Just a quick question, are you certain they mean for your food safety plan? Or could it be they're meaning it for food fraud? The latter I would always do as a separate ingredient risk assessment.
But for ingredients for HACCP or food safety plans, I'd include the specific ingredient risks as "present". The one thing with US legislation of course is there is a clause around preventive controls for supplier controls of specific hazards. So you might need to go into more detail on that than someone operating a HACCP plan would to identify which PCs are needed for which ingredients if there's something beyond the typical supplier controls or something you'd need to monitor on COAs. (These would all be prerequisites in non US HACCP plans.)
We do already have Food Fraud Plans for our ingredients. Also ingredients are listed out on each of our food safety plan hazard analysis sections.
We do already have Food Fraud Plans for our ingredients. Also ingredients are listed out on each of our food safety plan hazard analysis sections.
Then I guess I'd go back to the corporate team. Share what you have and ask what they would like to be different and how changing it adds value?
Hi - what do you mean? The hazard analysis is the risk analysis or no? In our HA we have the applicable ingredients listed out and their potential hazards, followed by controls we use.
Sorry, you didn't specify exactly what you had in your food safety plans, so based on the question I assumed they didn't cover the issue.
Technically, I would say a hazard analysis lists the hazards that can come up and the actions you take the control them.

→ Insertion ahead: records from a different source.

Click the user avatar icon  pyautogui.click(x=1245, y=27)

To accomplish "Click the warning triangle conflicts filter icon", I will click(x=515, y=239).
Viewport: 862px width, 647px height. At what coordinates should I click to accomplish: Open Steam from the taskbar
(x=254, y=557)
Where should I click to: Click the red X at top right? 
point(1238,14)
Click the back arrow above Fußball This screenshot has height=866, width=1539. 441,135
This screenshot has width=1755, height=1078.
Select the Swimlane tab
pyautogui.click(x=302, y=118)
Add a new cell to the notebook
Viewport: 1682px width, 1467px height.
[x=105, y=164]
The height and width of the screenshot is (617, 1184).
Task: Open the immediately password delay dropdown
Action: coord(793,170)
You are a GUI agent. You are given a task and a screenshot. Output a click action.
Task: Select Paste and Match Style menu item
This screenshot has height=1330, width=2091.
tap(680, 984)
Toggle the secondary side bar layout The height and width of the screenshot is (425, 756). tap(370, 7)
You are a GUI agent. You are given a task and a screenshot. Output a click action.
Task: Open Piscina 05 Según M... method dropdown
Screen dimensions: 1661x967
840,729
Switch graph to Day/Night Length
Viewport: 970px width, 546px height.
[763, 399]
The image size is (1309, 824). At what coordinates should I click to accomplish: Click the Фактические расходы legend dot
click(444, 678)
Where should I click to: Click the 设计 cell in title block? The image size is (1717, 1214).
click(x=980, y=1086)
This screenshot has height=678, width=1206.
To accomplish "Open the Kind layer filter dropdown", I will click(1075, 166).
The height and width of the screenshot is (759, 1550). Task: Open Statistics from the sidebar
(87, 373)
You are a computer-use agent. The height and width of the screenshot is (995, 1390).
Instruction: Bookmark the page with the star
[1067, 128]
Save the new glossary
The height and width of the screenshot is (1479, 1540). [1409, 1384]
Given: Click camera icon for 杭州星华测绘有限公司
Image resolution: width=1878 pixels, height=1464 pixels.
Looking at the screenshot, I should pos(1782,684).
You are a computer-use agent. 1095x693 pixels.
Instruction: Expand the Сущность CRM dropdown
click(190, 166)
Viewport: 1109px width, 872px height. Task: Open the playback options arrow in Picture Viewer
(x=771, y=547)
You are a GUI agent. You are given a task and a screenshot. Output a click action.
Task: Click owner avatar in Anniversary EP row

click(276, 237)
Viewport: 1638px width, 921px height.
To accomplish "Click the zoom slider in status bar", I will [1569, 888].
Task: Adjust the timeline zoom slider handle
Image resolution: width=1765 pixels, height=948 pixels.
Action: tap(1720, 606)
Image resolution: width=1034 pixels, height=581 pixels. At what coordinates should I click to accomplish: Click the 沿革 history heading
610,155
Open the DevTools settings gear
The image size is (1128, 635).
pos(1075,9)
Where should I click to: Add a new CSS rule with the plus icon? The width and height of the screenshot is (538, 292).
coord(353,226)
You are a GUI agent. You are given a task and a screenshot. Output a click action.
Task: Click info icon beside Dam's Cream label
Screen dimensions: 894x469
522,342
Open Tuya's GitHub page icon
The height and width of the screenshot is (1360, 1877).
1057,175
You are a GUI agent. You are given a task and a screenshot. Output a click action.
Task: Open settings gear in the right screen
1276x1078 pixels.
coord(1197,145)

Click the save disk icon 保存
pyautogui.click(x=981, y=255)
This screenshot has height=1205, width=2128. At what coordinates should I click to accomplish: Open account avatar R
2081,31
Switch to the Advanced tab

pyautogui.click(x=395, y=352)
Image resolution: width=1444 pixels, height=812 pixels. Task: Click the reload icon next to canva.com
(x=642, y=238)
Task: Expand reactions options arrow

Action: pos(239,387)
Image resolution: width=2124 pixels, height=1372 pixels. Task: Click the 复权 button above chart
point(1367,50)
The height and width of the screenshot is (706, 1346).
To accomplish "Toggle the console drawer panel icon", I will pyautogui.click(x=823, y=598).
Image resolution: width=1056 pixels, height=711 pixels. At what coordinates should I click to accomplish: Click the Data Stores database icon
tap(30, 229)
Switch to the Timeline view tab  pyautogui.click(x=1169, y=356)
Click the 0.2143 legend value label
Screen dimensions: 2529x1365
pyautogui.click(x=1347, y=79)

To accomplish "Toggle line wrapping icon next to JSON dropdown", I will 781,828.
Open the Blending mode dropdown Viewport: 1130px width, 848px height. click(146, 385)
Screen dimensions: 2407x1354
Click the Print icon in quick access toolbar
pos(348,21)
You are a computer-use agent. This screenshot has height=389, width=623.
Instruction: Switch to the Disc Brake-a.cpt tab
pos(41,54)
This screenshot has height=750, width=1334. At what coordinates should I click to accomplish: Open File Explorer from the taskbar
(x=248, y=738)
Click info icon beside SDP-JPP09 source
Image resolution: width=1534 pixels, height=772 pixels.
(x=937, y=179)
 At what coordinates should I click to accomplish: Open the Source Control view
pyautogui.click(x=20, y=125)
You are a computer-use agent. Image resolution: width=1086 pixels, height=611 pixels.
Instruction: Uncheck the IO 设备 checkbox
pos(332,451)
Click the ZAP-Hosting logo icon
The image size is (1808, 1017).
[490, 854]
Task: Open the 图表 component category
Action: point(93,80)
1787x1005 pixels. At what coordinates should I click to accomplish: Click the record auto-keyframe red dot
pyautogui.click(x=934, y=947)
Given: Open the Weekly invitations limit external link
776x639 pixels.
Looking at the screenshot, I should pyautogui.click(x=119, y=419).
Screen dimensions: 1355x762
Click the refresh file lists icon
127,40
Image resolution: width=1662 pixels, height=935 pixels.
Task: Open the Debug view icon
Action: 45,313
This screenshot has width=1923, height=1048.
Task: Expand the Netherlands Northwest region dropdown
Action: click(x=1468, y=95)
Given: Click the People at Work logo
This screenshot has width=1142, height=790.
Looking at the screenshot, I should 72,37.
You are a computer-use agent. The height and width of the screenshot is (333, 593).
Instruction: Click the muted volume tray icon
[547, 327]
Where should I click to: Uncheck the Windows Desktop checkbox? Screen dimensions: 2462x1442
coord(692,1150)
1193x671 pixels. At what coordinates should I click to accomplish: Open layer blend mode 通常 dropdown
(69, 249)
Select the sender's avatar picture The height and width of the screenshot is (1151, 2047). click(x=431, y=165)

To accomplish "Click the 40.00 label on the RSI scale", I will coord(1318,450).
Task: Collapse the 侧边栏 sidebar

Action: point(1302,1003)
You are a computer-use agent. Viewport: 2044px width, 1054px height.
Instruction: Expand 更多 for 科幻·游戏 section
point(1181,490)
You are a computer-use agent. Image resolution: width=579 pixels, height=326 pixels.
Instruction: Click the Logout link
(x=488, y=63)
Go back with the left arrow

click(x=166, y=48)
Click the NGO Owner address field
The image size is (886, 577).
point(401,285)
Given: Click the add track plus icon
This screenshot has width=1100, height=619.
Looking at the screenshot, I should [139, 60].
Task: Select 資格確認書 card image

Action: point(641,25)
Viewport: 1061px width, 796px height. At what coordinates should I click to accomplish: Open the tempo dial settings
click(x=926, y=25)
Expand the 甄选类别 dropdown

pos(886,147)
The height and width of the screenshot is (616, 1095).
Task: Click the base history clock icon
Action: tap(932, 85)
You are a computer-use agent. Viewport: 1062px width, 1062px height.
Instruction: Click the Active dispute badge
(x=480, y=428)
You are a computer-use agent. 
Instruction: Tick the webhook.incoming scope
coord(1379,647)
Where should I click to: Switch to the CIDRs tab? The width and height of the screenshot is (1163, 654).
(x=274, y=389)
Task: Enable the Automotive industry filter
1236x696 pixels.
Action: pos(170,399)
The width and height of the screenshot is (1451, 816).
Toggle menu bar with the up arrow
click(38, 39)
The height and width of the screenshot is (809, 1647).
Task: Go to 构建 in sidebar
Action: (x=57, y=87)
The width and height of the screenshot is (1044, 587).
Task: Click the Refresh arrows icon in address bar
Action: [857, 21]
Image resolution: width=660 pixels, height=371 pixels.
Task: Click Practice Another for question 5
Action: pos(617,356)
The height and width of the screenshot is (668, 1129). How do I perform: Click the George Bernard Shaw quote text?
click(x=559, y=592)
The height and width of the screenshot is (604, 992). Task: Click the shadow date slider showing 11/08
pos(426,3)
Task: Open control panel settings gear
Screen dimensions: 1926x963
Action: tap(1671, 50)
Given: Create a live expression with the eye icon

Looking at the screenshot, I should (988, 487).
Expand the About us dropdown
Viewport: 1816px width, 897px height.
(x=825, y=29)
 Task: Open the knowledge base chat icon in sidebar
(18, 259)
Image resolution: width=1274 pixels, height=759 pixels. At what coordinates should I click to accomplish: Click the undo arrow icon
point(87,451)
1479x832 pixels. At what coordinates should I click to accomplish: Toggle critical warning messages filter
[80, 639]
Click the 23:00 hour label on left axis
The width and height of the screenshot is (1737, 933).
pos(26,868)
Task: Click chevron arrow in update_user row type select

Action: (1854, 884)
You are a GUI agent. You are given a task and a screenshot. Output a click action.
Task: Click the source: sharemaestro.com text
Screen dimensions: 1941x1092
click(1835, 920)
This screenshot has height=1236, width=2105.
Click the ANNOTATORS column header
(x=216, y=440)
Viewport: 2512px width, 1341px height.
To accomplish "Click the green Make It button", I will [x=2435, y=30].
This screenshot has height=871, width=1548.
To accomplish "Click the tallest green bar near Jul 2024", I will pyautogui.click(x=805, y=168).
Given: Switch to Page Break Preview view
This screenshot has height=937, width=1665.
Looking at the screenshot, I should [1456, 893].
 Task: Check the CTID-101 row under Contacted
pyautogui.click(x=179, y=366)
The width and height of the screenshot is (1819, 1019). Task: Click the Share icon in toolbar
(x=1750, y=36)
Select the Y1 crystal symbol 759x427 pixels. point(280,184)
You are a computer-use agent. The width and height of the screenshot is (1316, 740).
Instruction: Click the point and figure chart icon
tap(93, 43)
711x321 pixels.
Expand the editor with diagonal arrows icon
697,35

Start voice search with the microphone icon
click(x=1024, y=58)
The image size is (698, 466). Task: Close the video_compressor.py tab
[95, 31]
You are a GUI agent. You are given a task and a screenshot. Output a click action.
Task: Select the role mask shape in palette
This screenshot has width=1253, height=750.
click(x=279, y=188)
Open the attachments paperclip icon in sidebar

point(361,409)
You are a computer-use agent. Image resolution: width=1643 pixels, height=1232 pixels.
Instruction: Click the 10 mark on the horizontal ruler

The risk analysis would be the part where you score the risk of the hazard actually occurring based on severity and, likelihood of occurrence. But that is just semantics. As long as you have both of those covered and follow it up regularly, you still have the risks covered.
Are your food safety plans all in one file? That could make management and auditors touchy as it makes updating and change tracking a complete pain. Perhaps the questions is that they want multiple combined documents to be separated from each other. If that's not it, I agree with GMO. Ask them to clarify what they want.